PETA supporters stormed the Senate meeting at Queen Mary University of London (QMUL) on 11 December. They held signs reading “QMUL: End Cruel Sepsis Experiments” and “Mice are not lab equipment! They are thinking, sensitive individuals.”

Ineffective experiments

And they called on the university to stop torturing mice in cruel and ineffective sepsis experiments.

PETA Senior Campaigns Manager Kate Werner said:

QMUL experimenters are puncturing the mice’s colons and letting sepsis ensue, causing suffering for useless experiments that have no benefit to human health.

PETA is calling on university leadership to end this torture and adopt state-of-the-art, human-relevant testing methods that can save human lives while leaving mice in peace.

More than 150 drugs have successfully treated sepsis in mice, yet none have succeeded in humans.

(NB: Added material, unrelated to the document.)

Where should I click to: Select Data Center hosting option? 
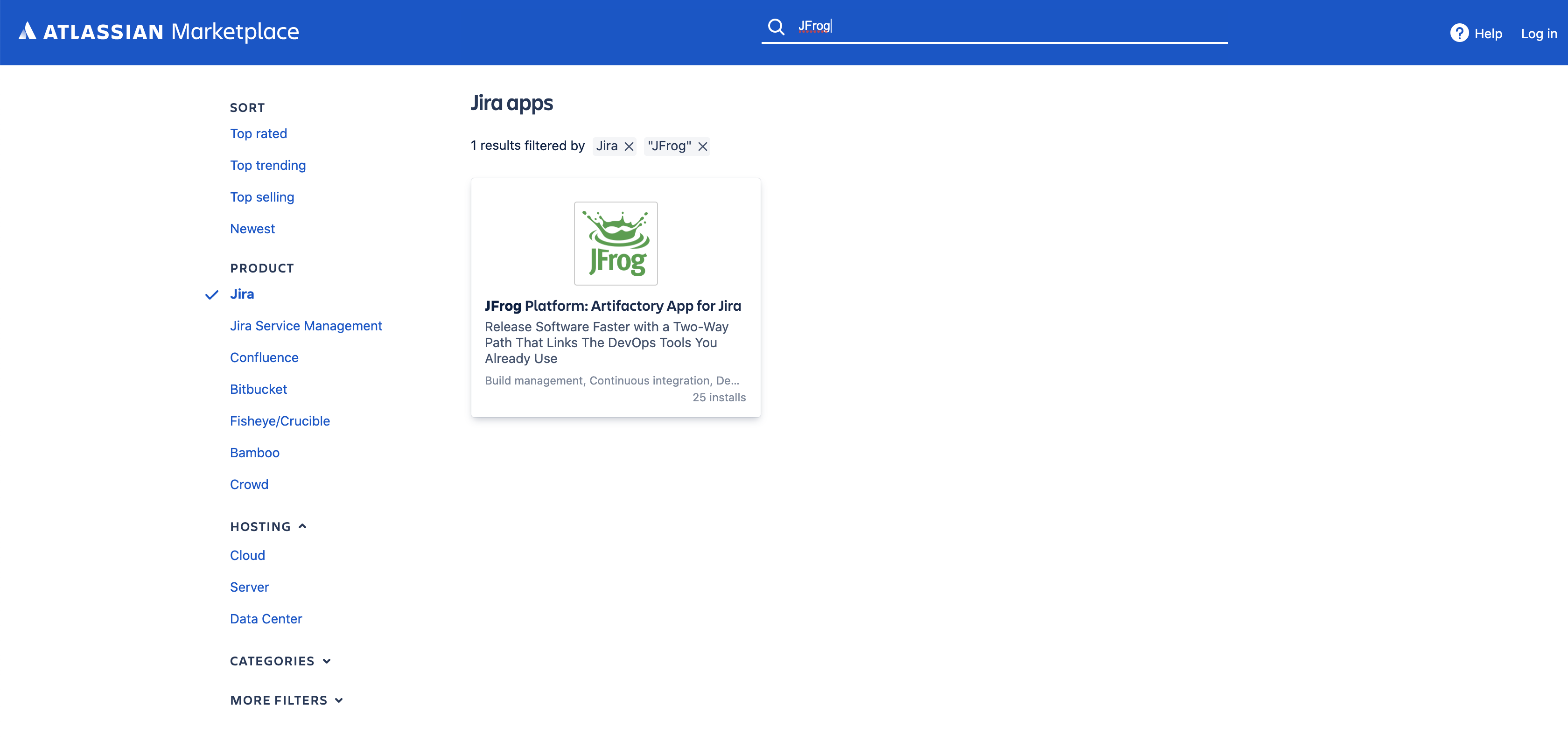click(266, 619)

PETA says that despite the well-documented failure in using mice to model human sepsis, QMUL experimenters are cutting open terrified mice and puncturing their intestines to leak faecal matter into their abdomens.

Experimenters noted that some mice experienced severe sepsis, which can include major organ failure.

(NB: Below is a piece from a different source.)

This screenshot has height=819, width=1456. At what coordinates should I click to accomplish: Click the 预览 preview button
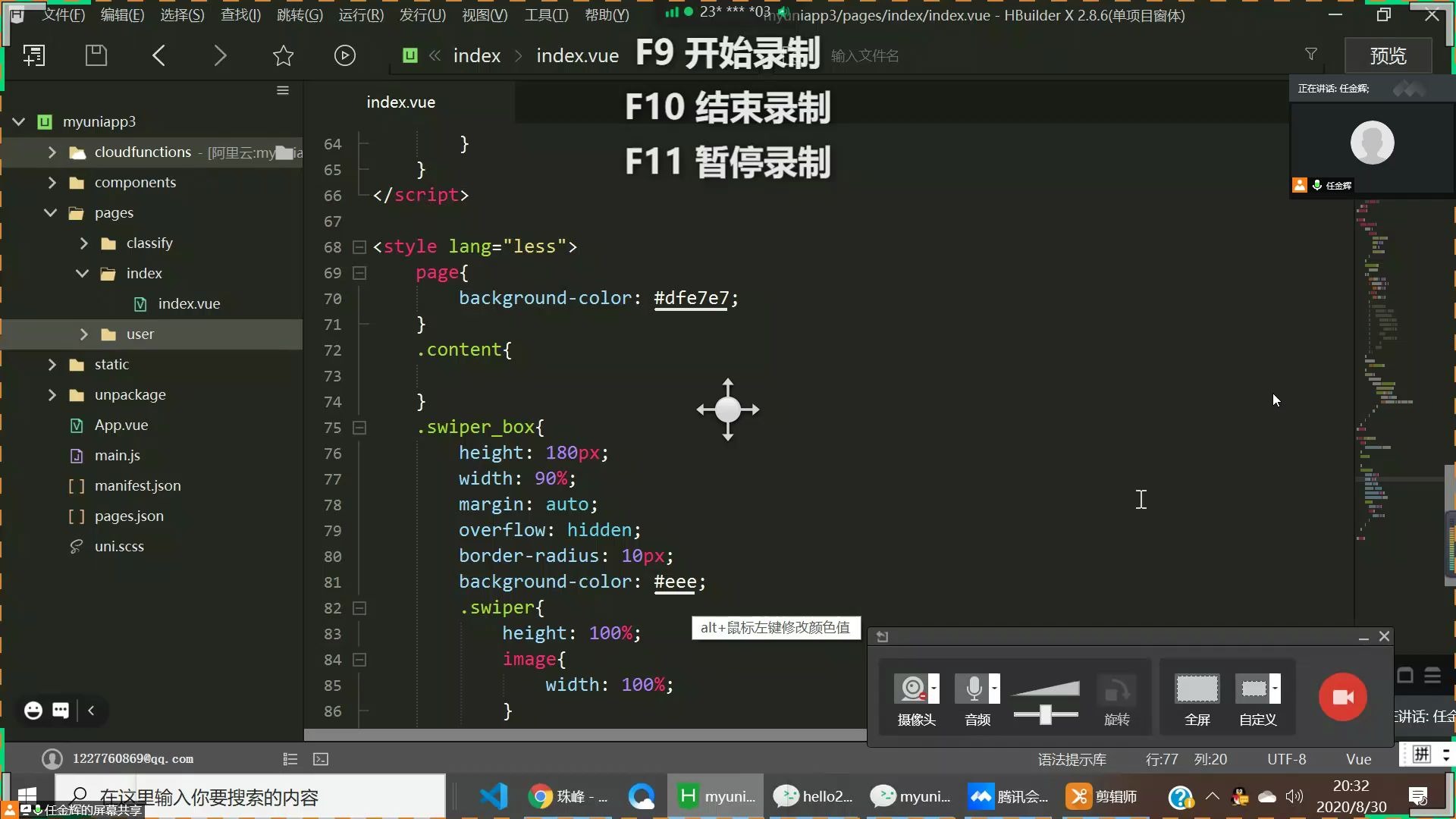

Results from some of these experiments have been published in papers that were later retracted by the publisher because data and conclusions were deemed ‘unreliable’.

Mice are intelligent, complex, and social individuals with the capacity to experience a wide range of emotions. They become attached to each other, love their families, and easily bond with their human guardians—returning as much affection as is given to them.

PETA encourages everyone to urge Queen Mary to take heed of the scientific evidence, and join other institutions – including the University of Kent – that have committed to non-animal methods in sepsis research.

PETA’s motto reads, in part, that “animals are not ours to experiment on”. It points out that “Every Animal Is Someone” and offers free Empathy Kits.